Ketika Raden Ema Bratakoesoema saparakanca
menerbitkan Kalawarta Kudjang (20/01/1956), maka sejarah pun telah
mencatat proses perjalanan Kudjang yang mengalami kemajuan cukup pesat. Selain
konsisten dalam penerbitannya (seminggu sekali), terbukti juga dalam berbagai
terobosannya, seperti mengubah ukurannya menjadi 43 cm X 30 cm, setebal 12
halaman, atau setengah dari ukuran surat kabar biasa, serta oplahnya semakin
meningkat; konon pernah mencapai 60.000 eksemplar.
Seiring dengan perjalanan waktu dan perkembangan
jaman, Kudjang pun mengalami kemunduran; diambang kematian dan mati pada
abad ke-21 (baca: tidak terbit lagi). Selanjutnya Drs. H. Uu Rukmana saparakanca
mempelopori kebangkitan Kudjang (15/03/05); menghidupkannya kembali
dengan “kekuatan penuh” para jurnalis Sunda senior dan jurnalis Sunda muda
berpotensi. Bahkan Kudjang (sekarang Kujang, dgp) yang
kini mengusung moto ngajaga lembur, akur jeung dulur, panceg ‘na galur
mencoba mengubah desain perwajahannya, menambah halamannya (16 halaman), tanpa
mengubah ukurannya. Itulah salah satu contoh kematian dan hidupnya kembali
sebuah realitas kebudayaan; sebuah media masa Sunda.
Kebudayaan adalah keseluruhan sistem gagasan,
tindakan dan hasil cipta, karsa dan manusia untuk memenuhi kebutuhan hidupnya
dengan cara belajar, yang semuanya tersusun dalam kehidupan masyarakat (Drs. H.

SOAL SINGKAT 1:
Jawablah pertanyaan berikut berdasarkan bacaan tentang Kudjang.
(a) Pada tanggal berapa Kalawarta Kudjang diterbitkan?
(b) Berapa oplah tertinggi yang konon pernah dicapai Kudjang?
(c) Berapa jumlah halaman Kujang setelah dihidupkan kembali?
SOAL SINGKAT 2: Ulangi dengan tepat seluruh isi bacaan tentang Kudjang, mulai dari "Seiring dengan perjalanan" terus sampai "masyarakat (Drs. H.".
SOAL SINGKAT 3: Teruskan bacaan tentang Kudjang dengan menulis bagian berikutnya setelah kalimat terakhir yang tercantum.
Daftar yang menyertainya sama sekali tidak digunakan di sini.

DATA TERSIMPAN:
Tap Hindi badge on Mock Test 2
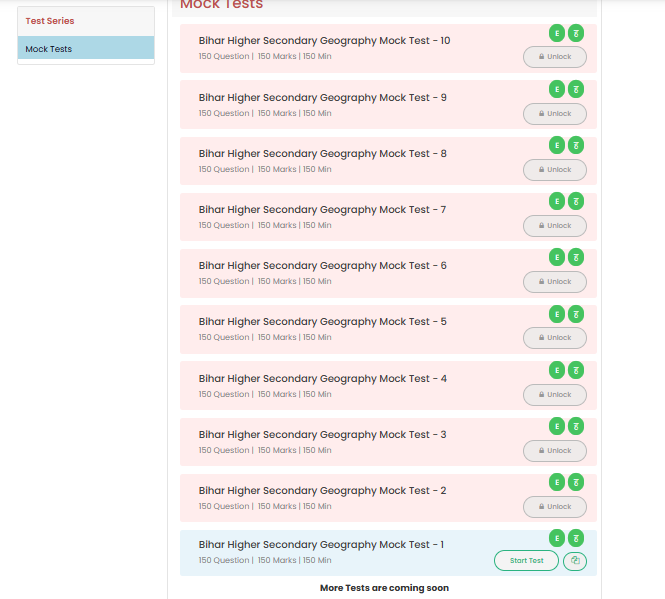Image resolution: width=665 pixels, height=599 pixels. tap(576, 482)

JAWABAN AKHIR 1:
(a) 20 Januari 1956.
(b) 60.000 eksemplar.
(c) 16 halaman.

JAWABAN AKHIR 2:
Seiring dengan perjalanan waktu dan perkembangan
jaman, Kudjang pun mengalami kemunduran; diambang kematian dan mati pada
abad ke-21 (baca: tidak terbit lagi). Selanjutnya Drs. H. Uu Rukmana saparakanca
mempelopori kebangkitan Kudjang (15/03/05); menghidupkannya kembali
dengan “kekuatan penuh” para jurnalis Sunda senior dan jurnalis Sunda muda
berpotensi. Bahkan Kudjang (sekarang Kujang, dgp) yang
kini mengusung moto ngajaga lembur, akur jeung dulur, panceg ‘na galur
mencoba mengubah desain perwajahannya, menambah halamannya (16 halaman), tanpa
mengubah ukurannya. Itulah salah satu contoh kematian dan hidupnya kembali
sebuah realitas kebudayaan; sebuah media masa Sunda.
Kebudayaan adalah keseluruhan sistem gagasan,
tindakan dan hasil cipta, karsa dan manusia untuk memenuhi kebutuhan hidupnya
dengan cara belajar, yang semuanya tersusun dalam kehidupan masyarakat (Drs. H.

JAWABAN AKHIR 3:
Rohiman Notowidagdo, “Ilmu Budaya Dasar berdasarkan al-Qur’an dan Hadits”,
RajaGrafindo Persada, hal. 25). Sedangkan unsur-unsur kebudayaan (culture
universals) terdiri dari bahasa (lisan atau tulisan), pakakas hidup
manusia, mata pencaharian, organisasi sosial, sistem pengetahuan, kesenian
(seni musik, sastra, teater, tari, rupa, dsb), dan religi.
Berkenaan dengan identitas Ki Sunda (curtutal
identity), bahasa memiliki peranan yang sangat penting dalam menunjukkan
identitas Ki Sunda. Oleh karena itu, sangat gegabah jika Kang Ermas berpendapat
“tidak perlu membesar-besarkan Bahasa Sunda sebagai pengantar kepunahan Ki
Sunda”.
Justru peranan bahasa Sunda jangan dikecil-kecilkan.
Saya tidak akan berargumen menggunakan: Basa ciciren Bangsa. Sebab,
peribahasa itu bukan made in Sunda, melainkan terjemahan dari bahasa
Melayu. Lagi pula, “bangsa” yang dimaksudkan pada peribahasa tersebut, bukan
“bangsa” dalam arti kata “seler” atau “suku”, melainkan “bangsawan” (Pancakaki,
Ajip Rosidi, Girimukti Pasaka).
Saya tidak yakin, kalau Kang Ermas
mengecil-ngecilkan peranan bahasa Sunda. Sebab, saya mencermati andil Kang
Ermas sangat besar dalam proses pewarisan budaya Ki Sunda. Buku Tamiang
Meulit ka Bitis (1962), Di Pangberokan (1966), Radjetna Hate Awewe (1967),
yang ditulis Kang Ermas merupakan satu bukti bahwa sebenarnya Kang Ermas pun
sangat mengerti akan pentingnya bahasa Sunda (kebetulan saya salah seorang
pengagum karya fiksi Kang Ermas). Jadi, entah motivasi apa yang membuat Kang
Ermas memaksakan diri mendebat masalah bahasa Sunda. Sebab, saya mengungkapkan persoalan bahasa Sunda
berdasarkan data yang ada, tanpa membesar-besarkannya.
Dari keragaman
suku di seluruh dunia, tentunya ada karakteristik yang membedakan antara satu
suku dengan suku lainnya. Maka, perbedaan di wilayah mana yang tampak secara
khusus dimiliki oleh Ki Sunda? Busananya? Mata pencahariannya? Sikap hidupnya?
Saya pikir, bahasa merupakan identitas Ki Sunda yang patut dipertahankan
semaksimal mungkin.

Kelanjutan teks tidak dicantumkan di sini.